Tierschützer dokumentieren Tierquälerei nach Fuchsjagd

Die Hass-Welle gegen Sarah M. muss enorm sein. Tierschützer filmten am Samstagnachmittag, wie die Frau nach einer Fuchsjagd ihr Pferd auf den Hänger bringen will. Das Pferd der Reiterin war offensichtlich verängstigt und versuchte zu flüchten. Es folgten dramatische Szenen. Sarah M. verlor die Kontrolle. Sie trat auf das Pferd ein und schlug dem Tier mehrfach ins Gesicht. Die Tierschützer der Anti-Jagd-Organisation  „Hertfordshire Hunt Saboteurs“ dokumentierten die Misshandlung und stellten den Clip auf Twitter. Auf dem Video wurde die größte und älteste Tierschutzorganisation der Welt getaggt, die RSPCA. Dieses Video ist unzählige Male geklickt worden und sorgt für Wut seitens der User.

Internet-User reagieren wütend

Durch die schnelle Verbreitung im Internet, gelangte der Name der Reiterin in viele Münder. Eine Nachbarin aus der englischen Grafschaft Leicestershire erzählte, dass Sarah M. viele Hass-Nachrichten in den Sozialen Medien erntete. Es seien nicht nur wuterfüllte Nachrichten gewesen, sondern auch Morddrohungen, welche Sarah M. zutiefst besorgen. Sie löschte ihren Account.

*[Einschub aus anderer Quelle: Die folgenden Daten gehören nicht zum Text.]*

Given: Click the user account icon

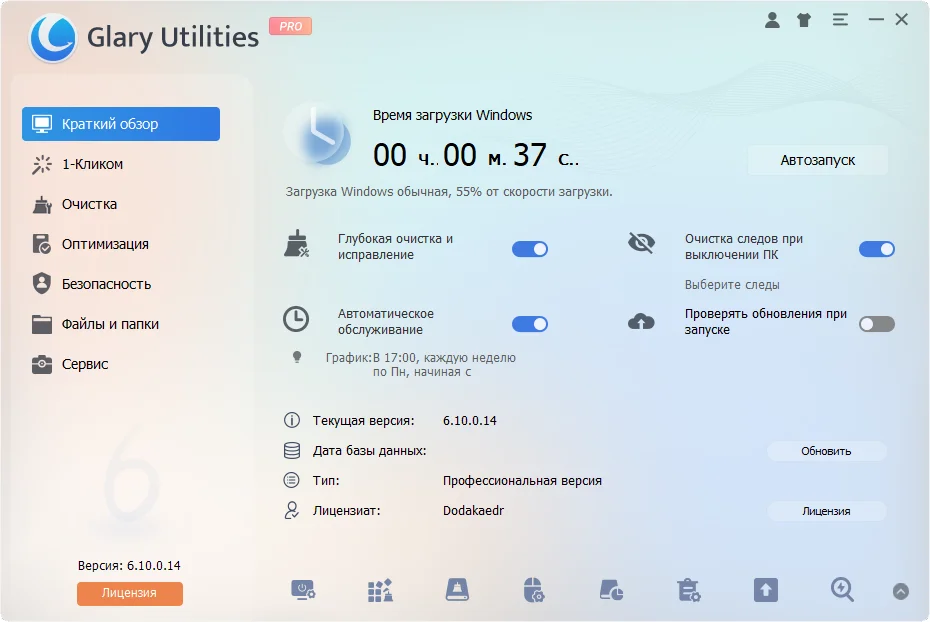Looking at the screenshot, I should click(772, 19).
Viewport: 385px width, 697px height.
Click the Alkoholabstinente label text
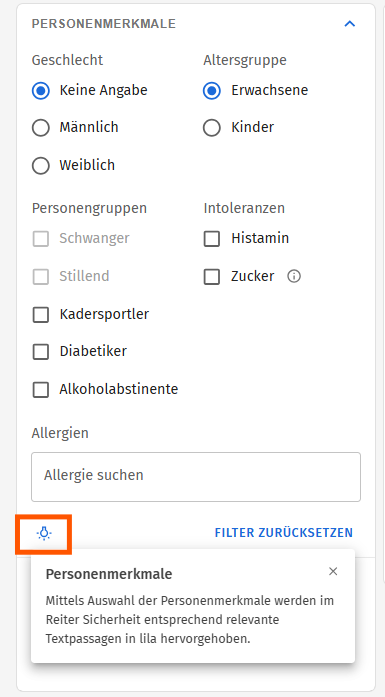coord(119,389)
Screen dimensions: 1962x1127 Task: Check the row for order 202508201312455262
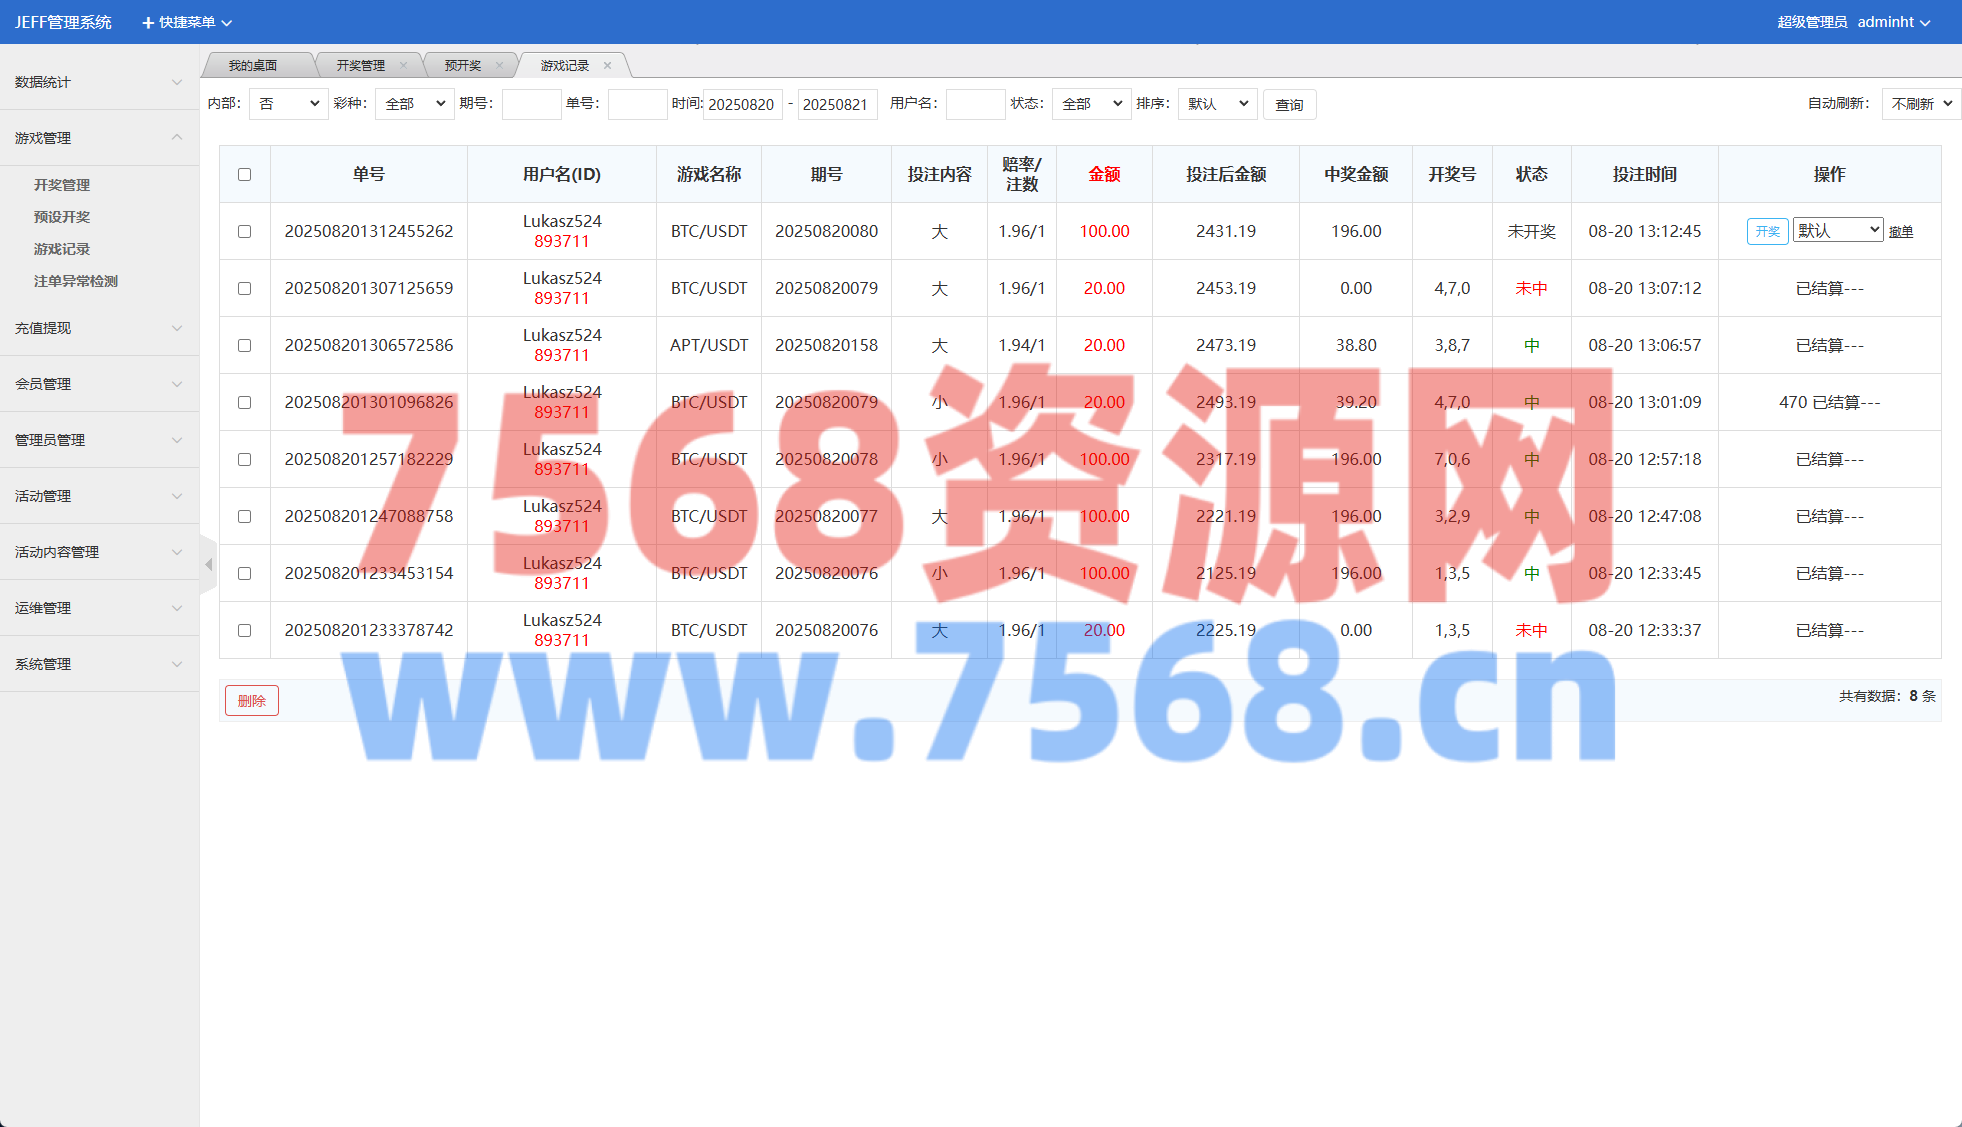point(244,231)
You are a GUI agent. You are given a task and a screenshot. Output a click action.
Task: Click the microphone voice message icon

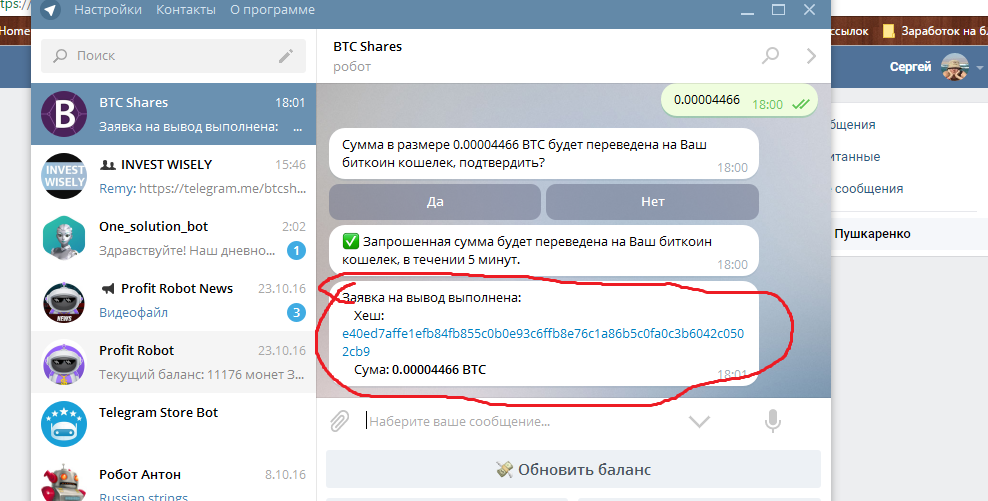pos(772,421)
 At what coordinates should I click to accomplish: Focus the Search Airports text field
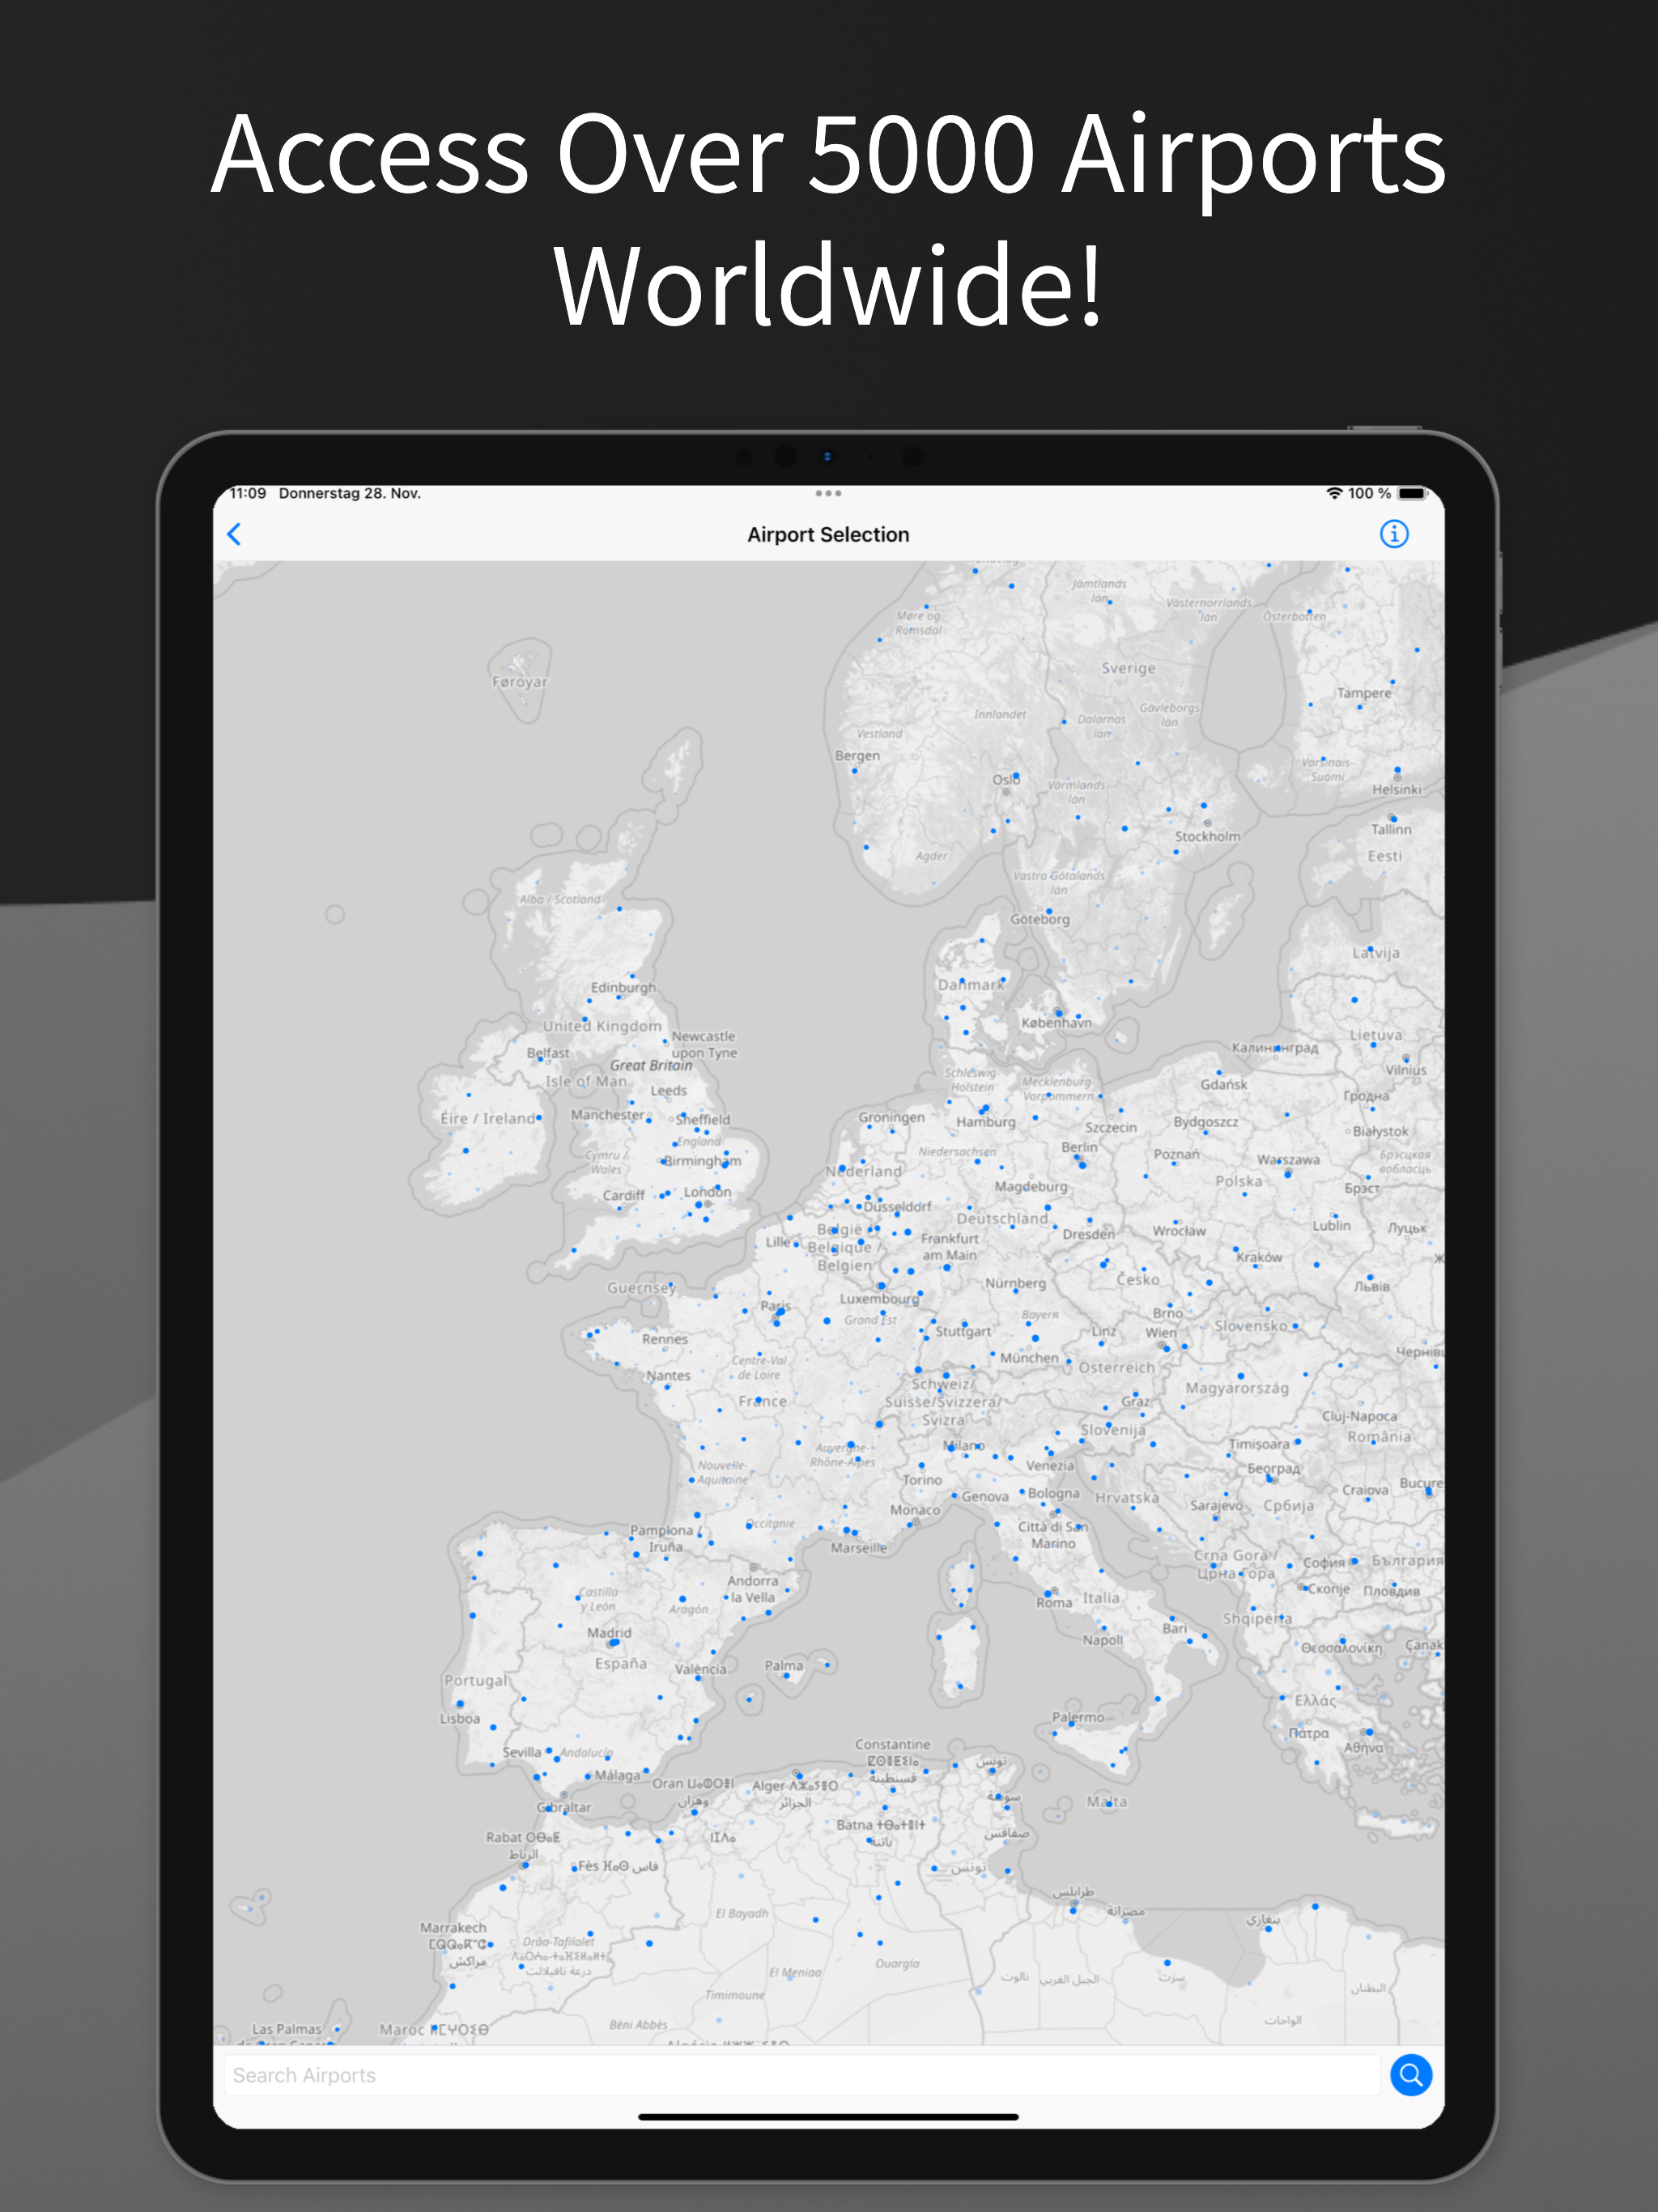800,2075
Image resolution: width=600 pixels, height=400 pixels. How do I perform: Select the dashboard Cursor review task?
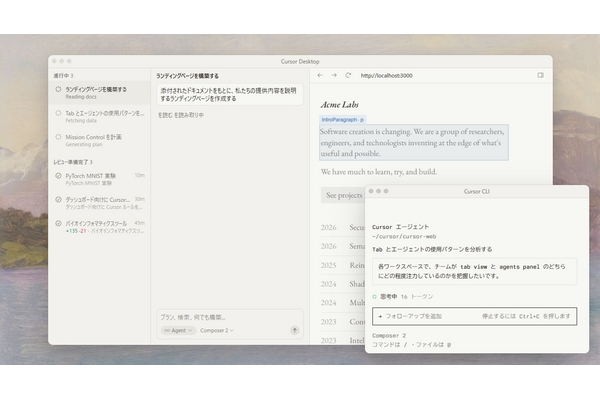click(98, 203)
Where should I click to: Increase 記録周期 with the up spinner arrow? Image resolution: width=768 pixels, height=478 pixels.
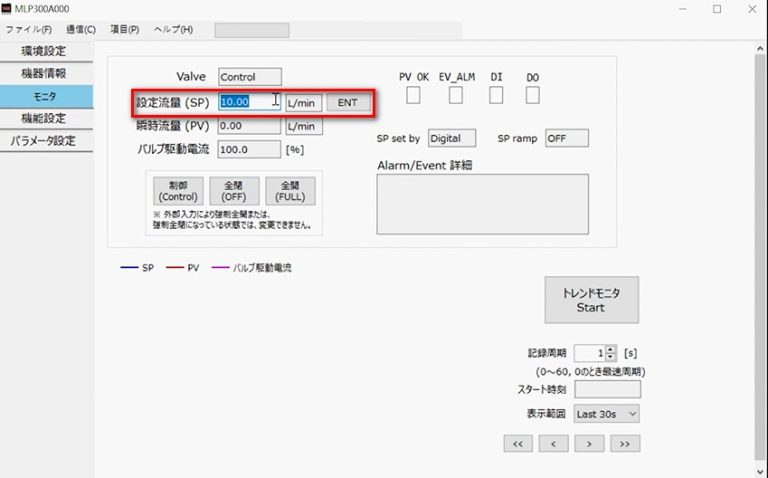611,349
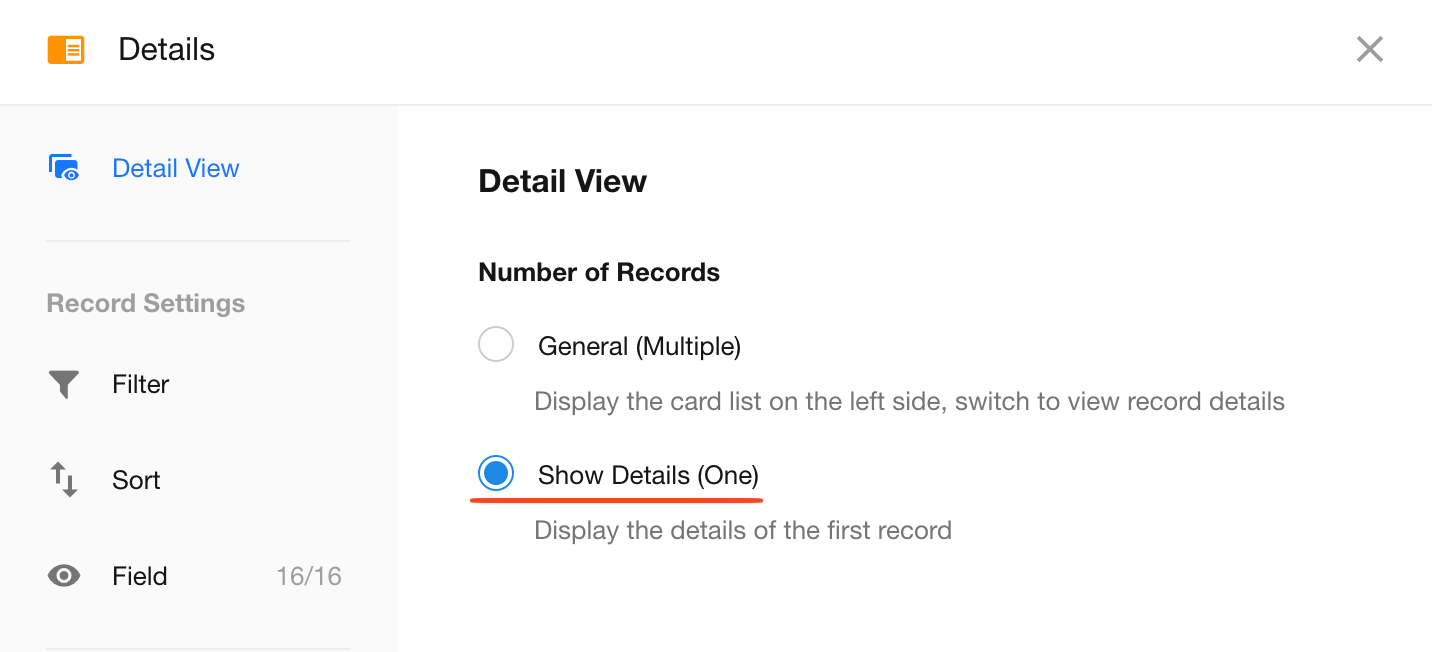
Task: Click the Number of Records heading
Action: click(x=599, y=272)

Die Morddrohungen lassen die 37-jährige Grundschullehrerin nicht nur um ihr eigenes Leben fürchten, sondern auch um das ihrer Kinder. Laut ihrer Nachbarin habe Sarah M. Angst, sich Zuhause aufzuhalten, weshalb sie nun untergetaucht ist.

Die ersten Konsequenzen für die Prügel-Reiterin sind gesetzt

Der Vorfall verärgert sowohl die Tierschützer, Jagdbetreiber, Internet-User, als auch die ihr nahestehenden Menschen. Ihr Umfeld reagiert ebenfalls schockiert. Sarah M. wurde vorerst von ihrem Beruf als Grundschullehrerin suspendiert. Diese Suspendierung würde solange fortlaufen, bis der Vorfall formell untersucht wurde.

Neben ihren Beruf als Grundschullehrerin, war die Reiterin  in dem örtlichen Pony-Club als Teammanagerin tätig. Auch hier wird das Verhalten der zweifachen Mutter als unakzeptabel deklariert. Sarah M. wurde von ihren Aufgaben entbunden.